Posts tagged ‘Dark Ages’

Justifying Genocide as Green

I kid you not

So how did Genghis Khan, one of history's cruelest conquerors, earn such a glowing environmental report card? The reality may be a bit difficult for today's environmentalists to stomach, but Khan did it the same way he built his empire — with a high body count.

Over the course of the century and a half run of the Mongol Empire, about 22 percent of the world's total land area had been conquered and an estimated 40 million people were slaughtered by the horse-driven, bow-wielding hordes. Depopulation over such a large swathe of land meant that countless numbers of cultivated fields eventually returned to forests.

In other words, one effect of Genghis Khan's unrelenting invasion was widespread reforestation, and the re-growth of those forests meant that more carbon could be absorbed from the atmosphere.

Weirdly, the author equates cooling the Earth with "a glowing environmental report card?"  How did cold become green?

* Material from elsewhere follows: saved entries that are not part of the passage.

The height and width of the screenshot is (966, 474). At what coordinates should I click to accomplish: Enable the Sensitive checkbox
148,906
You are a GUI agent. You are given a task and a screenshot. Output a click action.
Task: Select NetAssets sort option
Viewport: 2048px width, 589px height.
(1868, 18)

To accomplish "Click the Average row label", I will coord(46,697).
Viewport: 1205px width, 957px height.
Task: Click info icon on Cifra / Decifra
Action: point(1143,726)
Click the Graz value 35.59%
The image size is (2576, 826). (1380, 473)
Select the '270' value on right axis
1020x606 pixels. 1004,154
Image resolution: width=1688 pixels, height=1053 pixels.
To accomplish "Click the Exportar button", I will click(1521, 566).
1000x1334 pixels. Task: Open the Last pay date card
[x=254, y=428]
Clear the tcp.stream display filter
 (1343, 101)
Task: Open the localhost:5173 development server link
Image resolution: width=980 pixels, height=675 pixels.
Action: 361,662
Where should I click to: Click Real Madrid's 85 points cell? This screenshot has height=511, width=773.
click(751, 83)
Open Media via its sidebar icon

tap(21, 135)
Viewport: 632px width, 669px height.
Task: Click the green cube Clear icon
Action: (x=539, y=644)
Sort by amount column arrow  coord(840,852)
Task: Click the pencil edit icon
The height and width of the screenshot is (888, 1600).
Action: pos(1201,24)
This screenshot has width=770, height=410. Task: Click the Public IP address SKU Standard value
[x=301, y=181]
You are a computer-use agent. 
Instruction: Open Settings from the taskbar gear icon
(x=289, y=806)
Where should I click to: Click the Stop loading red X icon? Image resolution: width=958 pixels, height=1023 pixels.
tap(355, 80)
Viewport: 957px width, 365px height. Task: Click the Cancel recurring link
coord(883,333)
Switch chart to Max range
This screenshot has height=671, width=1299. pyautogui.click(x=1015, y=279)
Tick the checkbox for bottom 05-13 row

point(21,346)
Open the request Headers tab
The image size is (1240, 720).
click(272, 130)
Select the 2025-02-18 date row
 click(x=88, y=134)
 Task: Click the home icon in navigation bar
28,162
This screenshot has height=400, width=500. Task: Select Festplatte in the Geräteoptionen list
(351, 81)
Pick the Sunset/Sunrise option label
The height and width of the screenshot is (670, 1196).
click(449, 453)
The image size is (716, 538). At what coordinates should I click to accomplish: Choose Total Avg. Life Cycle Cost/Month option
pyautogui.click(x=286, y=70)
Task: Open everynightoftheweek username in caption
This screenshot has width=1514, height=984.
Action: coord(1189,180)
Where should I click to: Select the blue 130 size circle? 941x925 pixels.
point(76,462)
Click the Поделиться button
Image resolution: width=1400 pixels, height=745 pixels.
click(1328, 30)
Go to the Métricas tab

In fact, the world did substantially cool in the 14th century.  The previous 300 warm years had brought prosperity and growth to Western Europe, in fact the first population growth in Europe since as early as 300AD.  The commercial and intellectual regression that is often called the Dark Ages or the early Middle Ages (say 700-1000AD) is often attributed to a demographic collapse in Western Europe.  There are many who credit, at least in part, this collapse for the fall of the Western Roman Empire.

The years 1000-1300 saw a real recovery, the first population growth for hundreds of years, and a number of important (though to us prosaic) technological, intellectual and societal advances. There are several factors behind this boom, but a large one is the Medieval Warm Period, where we can find records of certain crops (e.g. grapes in England) being grown far north of where they can be even today.

The early 1300's coincided with the return of cold, wet weather to Europe.  Whether this is in part attributable to Genghis Khan's killing rampage, I can't say.  But the effects were clear.  The 1320's and 1330's saw a series of terrible harvests and resulting famines.   By the 1340's, much of Europe was hungry and malnurished, weakening the population for the arrival of some rats carrying Bubonic Plague.  Again, not a few historians have noted that the climate-change-induced famines of the early 1300's likely made the early plagues more virulent.

This world of failed harvests, starving, and plagues -- this is a greener world we should aspire to?

(HT:  A reader)

Are CO2 Initiatives Already Working?

Cameron Scott argues this when he says:

It's funny how green-haters accuse greens of being catastrophists, and then argue that cutting carbon emissions will destroy our economy and send us back to the Dark Ages. (See the trailer of Phelem McAleer's Not Evil Just Wrong for a prime example.)

Well, the last pooh-pooh is on them: It turns out we're already cutting emissions in the United States. Sure, some of that is due to a sluggish economy. But negative economic circumstances don't account for the 9 percent reduction in carbon emissions since 2007. In fact, the amount of carbon dioxide produced for every dollar of economic output declined by 3.8 percent in 2008.

I responded:

I really wish you would apply your analytical abilities to equities so I would have some way to bet against you.

Had you looked, you would see that the US has been reducing the CO2 intensity for a unit of economic output for decades. Here is the first source I found online but there are zillions.  In terms of improvement, the US has done better on this metric in the last 20 years than nearly any other country in the world, and just as well as the best (e.g. Germany)

So what you tell is not a new story, and has nothing to do with recent governmental dictats or pleas by environmentalists and everything to do with the ongoing incentives of individuals and businesses to reduce costs and be more efficient.

The reason our total Co2 output has not decreased is that while CO2 per unit of GDP (I will call this CO2 efficiency) has improved 2-4 percent per year, our GDP has grown the same rate or faster. So our overall CO2 output is flat to up (and has actually been down the last few years). One of the main reasons Europe has done better than the US in total CO2 reductions is not improvements in CO2 efficiency, but because their economies have lagged. They bent over backwards in Kyoto to make 1990 the baseline year, so they could include the horrible economies of Russia and East Germany which were in the process of crashing, thus giving them an automatic CO2 reduction for nothing.

Anyway, just look at your own numbers. In the year before, we got about 3% improvement in Co2 efficiency and had about 3% economic growth so CO2 output was flat to down. Last year we had about 3% improvement in Co2 efficiency and the economy was down a lot and thus CO2 was down a lot. When there are two variables in a function, and only one is changing, most logical people attribute the change in output of the function (ie changes in total CO2 output) to the variable that changed (ie economic growth). You, for some reason, attribute changes in the output to the variable (co2 efficiency improvements) which basically remained unchanged. Nice analysis.

You can even see it in your numbers. If CO2 efficiency is up 3.8 percent and Co2 output is down 9 percent, then that means the economic growth/size component has to be down 5.4% (.91/.962 - 1). So almost 60% of the "improvement" is due to a very bad recession and 10% unemployment, but you attribute it to the unchanging 40% piece.

Did anyone in the environmental movement study math or economics?